One of the first things I noticed about Sandburg was that he ran all the time -- after me. Not on a track or a road, but into danger. He'd follow me wherever I was going, his legs pumping to catch up often as not, and he'd be right there almost on top of me.

Back when just dealing with the senses was painful and his tests were worse than annoying, I hated the testing, but I couldn't dislike him.

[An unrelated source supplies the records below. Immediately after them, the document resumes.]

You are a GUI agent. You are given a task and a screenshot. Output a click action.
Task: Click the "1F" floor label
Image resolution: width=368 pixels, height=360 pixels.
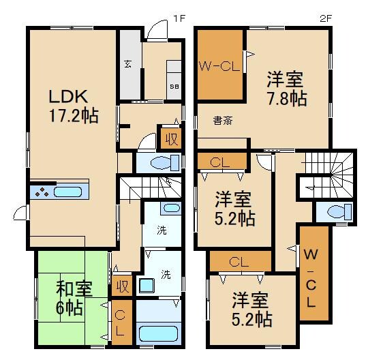coord(178,18)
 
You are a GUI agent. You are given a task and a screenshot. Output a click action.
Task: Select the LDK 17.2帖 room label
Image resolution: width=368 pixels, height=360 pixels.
coord(72,105)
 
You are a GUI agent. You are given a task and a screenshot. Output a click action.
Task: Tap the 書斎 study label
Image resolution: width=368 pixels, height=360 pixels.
coord(222,121)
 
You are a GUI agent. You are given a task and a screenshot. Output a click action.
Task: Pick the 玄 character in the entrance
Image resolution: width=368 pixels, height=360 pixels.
coord(127,65)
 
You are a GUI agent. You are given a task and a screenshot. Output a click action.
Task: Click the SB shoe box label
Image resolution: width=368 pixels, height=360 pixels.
coord(173,86)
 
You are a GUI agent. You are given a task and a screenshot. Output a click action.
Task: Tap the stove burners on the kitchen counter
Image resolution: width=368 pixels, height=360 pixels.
coord(42,192)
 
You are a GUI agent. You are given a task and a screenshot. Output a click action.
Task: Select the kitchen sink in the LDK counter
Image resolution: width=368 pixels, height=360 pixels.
coord(67,192)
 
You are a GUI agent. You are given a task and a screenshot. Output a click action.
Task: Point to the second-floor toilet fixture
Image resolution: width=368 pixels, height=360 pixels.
coord(334,212)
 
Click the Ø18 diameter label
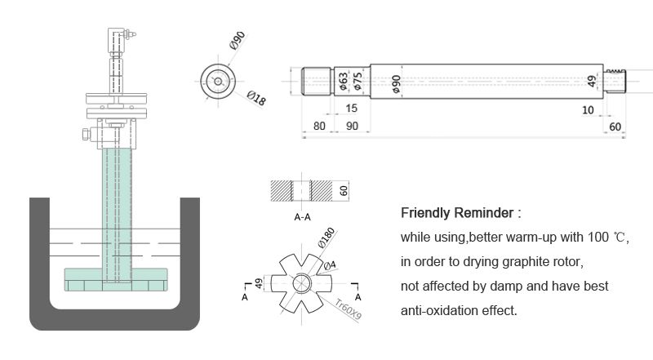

It wasn't just that he was trying so hard, but that he was capable and kind, and as overwhelmed by what was going on as I was. He worked hard to help me, and he was interested in so many things. It was as if he'd aced a class somewhere along the line on 'how to never be boring.' No matter what came up, he had an idea, a theory, some book he could look in to find out what was needed. It didn't matter if it was my strange reaction to after-shave or something that happened while investigating a case he always came up with something.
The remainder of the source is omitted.